--- Problem description ---
Of the entries below, return only those lines from the line with "Instruction: Click the gray" to the line with "Screen dimensions: 448x255", exactly, both included.

--- Stored items ---

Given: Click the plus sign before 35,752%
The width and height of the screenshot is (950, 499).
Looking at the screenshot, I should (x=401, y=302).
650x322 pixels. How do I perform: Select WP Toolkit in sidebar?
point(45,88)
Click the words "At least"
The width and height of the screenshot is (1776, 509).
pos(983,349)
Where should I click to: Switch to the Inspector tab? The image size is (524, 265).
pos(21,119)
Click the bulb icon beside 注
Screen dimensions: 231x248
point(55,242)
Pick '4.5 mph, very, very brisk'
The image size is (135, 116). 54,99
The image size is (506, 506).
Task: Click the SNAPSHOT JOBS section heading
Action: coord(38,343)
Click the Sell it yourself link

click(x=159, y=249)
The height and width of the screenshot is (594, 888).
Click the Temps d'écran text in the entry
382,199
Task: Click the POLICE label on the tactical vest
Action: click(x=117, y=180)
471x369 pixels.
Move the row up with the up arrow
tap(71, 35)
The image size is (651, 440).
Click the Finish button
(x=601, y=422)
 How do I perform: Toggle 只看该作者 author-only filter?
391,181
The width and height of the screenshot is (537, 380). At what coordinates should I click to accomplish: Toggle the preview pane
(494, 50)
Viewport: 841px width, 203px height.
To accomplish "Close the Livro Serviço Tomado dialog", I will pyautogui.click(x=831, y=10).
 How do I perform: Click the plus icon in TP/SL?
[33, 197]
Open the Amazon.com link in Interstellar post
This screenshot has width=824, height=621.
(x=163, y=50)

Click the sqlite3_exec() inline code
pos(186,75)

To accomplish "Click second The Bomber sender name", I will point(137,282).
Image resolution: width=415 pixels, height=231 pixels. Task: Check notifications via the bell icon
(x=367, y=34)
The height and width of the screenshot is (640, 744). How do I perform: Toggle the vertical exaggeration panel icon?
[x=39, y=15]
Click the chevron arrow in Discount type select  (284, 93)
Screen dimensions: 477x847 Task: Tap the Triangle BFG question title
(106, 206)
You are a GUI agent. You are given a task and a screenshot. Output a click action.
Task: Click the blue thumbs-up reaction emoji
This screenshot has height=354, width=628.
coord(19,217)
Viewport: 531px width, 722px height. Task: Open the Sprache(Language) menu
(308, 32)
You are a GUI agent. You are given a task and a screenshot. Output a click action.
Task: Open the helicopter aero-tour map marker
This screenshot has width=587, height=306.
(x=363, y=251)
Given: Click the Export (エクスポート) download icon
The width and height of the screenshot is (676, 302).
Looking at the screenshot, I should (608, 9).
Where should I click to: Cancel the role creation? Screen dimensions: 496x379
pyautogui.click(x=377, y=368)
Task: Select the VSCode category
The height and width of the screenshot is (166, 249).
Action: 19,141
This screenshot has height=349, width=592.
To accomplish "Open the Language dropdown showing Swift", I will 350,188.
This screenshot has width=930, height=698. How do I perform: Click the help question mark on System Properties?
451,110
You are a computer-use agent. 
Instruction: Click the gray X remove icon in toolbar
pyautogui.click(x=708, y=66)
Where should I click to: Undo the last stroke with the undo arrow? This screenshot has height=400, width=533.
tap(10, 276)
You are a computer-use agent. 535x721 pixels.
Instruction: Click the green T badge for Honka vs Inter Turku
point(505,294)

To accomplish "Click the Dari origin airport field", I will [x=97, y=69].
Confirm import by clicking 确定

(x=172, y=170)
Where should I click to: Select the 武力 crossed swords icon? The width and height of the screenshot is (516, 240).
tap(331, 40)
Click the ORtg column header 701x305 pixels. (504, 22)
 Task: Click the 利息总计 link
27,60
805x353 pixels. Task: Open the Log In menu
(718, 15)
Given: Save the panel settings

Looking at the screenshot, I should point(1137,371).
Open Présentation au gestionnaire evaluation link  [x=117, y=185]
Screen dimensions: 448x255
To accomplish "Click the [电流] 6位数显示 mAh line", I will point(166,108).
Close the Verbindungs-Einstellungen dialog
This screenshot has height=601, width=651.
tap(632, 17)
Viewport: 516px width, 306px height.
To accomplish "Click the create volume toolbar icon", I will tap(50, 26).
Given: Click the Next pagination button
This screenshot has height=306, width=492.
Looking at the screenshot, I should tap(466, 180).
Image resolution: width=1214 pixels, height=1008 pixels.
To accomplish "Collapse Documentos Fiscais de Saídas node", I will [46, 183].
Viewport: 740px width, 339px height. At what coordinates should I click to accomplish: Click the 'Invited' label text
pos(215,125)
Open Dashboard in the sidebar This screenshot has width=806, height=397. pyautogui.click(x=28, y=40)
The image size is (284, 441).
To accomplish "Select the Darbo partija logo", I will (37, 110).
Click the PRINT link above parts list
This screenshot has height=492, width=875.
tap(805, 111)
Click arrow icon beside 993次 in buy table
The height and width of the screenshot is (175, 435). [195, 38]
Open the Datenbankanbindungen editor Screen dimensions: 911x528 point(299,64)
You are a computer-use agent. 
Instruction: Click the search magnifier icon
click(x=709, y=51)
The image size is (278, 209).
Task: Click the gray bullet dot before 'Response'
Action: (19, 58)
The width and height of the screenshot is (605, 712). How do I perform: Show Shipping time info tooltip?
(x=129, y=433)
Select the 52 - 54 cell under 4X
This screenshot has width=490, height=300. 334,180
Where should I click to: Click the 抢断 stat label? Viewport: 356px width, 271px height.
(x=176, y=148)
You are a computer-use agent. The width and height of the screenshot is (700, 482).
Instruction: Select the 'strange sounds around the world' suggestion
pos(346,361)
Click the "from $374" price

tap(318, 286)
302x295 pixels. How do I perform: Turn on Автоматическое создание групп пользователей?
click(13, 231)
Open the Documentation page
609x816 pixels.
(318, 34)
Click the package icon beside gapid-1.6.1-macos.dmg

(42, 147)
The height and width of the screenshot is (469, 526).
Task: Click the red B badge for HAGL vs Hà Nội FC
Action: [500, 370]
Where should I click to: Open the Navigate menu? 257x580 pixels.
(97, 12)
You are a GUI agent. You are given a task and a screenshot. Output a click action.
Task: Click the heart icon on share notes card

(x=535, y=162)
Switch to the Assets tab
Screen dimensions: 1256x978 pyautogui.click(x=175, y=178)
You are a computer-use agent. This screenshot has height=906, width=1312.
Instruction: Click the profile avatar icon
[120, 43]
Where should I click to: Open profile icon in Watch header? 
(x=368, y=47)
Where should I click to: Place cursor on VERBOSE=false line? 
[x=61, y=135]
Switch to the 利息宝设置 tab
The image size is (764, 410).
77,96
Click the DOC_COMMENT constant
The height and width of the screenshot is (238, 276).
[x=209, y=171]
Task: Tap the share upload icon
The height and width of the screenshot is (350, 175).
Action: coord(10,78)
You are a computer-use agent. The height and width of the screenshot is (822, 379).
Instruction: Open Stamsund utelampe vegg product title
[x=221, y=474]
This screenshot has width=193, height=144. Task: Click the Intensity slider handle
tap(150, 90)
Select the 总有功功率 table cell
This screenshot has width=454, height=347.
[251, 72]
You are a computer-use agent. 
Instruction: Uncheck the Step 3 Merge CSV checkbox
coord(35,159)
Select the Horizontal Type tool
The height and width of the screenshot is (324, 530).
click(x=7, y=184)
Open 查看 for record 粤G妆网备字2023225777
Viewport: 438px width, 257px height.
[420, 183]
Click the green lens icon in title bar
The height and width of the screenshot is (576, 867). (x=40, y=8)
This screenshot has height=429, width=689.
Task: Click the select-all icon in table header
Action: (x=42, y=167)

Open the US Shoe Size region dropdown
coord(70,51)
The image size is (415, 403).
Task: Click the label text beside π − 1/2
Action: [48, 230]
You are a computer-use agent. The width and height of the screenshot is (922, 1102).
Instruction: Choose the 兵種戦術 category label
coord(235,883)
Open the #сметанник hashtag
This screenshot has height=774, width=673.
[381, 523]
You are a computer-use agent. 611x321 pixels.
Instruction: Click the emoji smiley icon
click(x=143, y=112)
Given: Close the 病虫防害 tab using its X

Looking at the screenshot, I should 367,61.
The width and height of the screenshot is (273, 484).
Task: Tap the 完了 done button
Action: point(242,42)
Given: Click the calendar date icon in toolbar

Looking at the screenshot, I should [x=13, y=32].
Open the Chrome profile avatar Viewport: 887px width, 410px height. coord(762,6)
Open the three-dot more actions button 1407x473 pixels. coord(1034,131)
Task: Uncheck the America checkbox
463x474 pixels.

--- Task result ---
Instruction: Click the gray X remove icon in toolbar
pyautogui.click(x=708, y=66)
Where should I click to: Undo the last stroke with the undo arrow? This screenshot has height=400, width=533.
tap(10, 276)
You are a computer-use agent. 535x721 pixels.
Instruction: Click the green T badge for Honka vs Inter Turku
point(505,294)

To accomplish "Click the Dari origin airport field", I will [x=97, y=69].
Confirm import by clicking 确定

(x=172, y=170)
Where should I click to: Select the 武力 crossed swords icon? The width and height of the screenshot is (516, 240).
tap(331, 40)
Click the ORtg column header 701x305 pixels. (504, 22)
 Task: Click the 利息总计 link
27,60
805x353 pixels. Task: Open the Log In menu
(718, 15)
Given: Save the panel settings

Looking at the screenshot, I should point(1137,371).
Open Présentation au gestionnaire evaluation link  [x=117, y=185]
Screen dimensions: 448x255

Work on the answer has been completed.